◆ **EXERCISES**:
**A.** In the commentary on data center costs, what hourly cost is given for downtime of a mission critical system?
**B.** Quote the stretch of the commentary on data center costs from "The Hub Commentary_" through "done quite simply.".

◆ **SELECTED EXTRACT**:

The Hub Commentary_
Calculating ROI and managing costs in the data center for Business Service Management (BSM) projects is difficult. In fact, I was asked this question so many times that I put my META Group analyst hat on and said, “Michele, what would Herb tell you to do?” Yes, the very same Herb VanHook who is featured in the BSMDigest this month. He would say create a model to calculate it and thus I did. Anything that improves processes and does not remove people, hardware or software from the environment is really cost management. This is still a good thing and needs to be recognized and justified and can be done quite simply.
What makes virtualization and cloud computing so appealing in the early stages is that it removes hardware and better utilizes hardware and software licenses and thus has a hard dollar impact early. So let’s turn the tables, I posted a news piece that spoke of the same costs of outages that I have used for years now – $100,000/hr is what it costs for a mission critical system to be down. 10 hours per year = to $1M, so Michele, cmon scale it, ok the usual metric is 1-2% of revenue to consider the size of your organization.

◆ **DATA PROVIDED**:
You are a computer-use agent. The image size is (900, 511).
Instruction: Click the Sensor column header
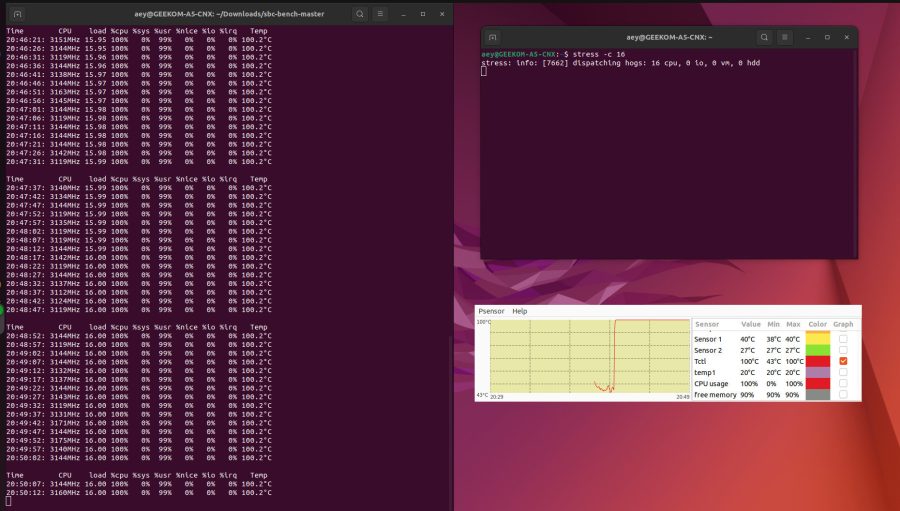(707, 325)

◆ **OUTPUTS IN ORDER**:
**A.** $100,000 per hour.

**B.**
The Hub Commentary_
Calculating ROI and managing costs in the data center for Business Service Management (BSM) projects is difficult. In fact, I was asked this question so many times that I put my META Group analyst hat on and said, “Michele, what would Herb tell you to do?” Yes, the very same Herb VanHook who is featured in the BSMDigest this month. He would say create a model to calculate it and thus I did. Anything that improves processes and does not remove people, hardware or software from the environment is really cost management. This is still a good thing and needs to be recognized and justified and can be done quite simply.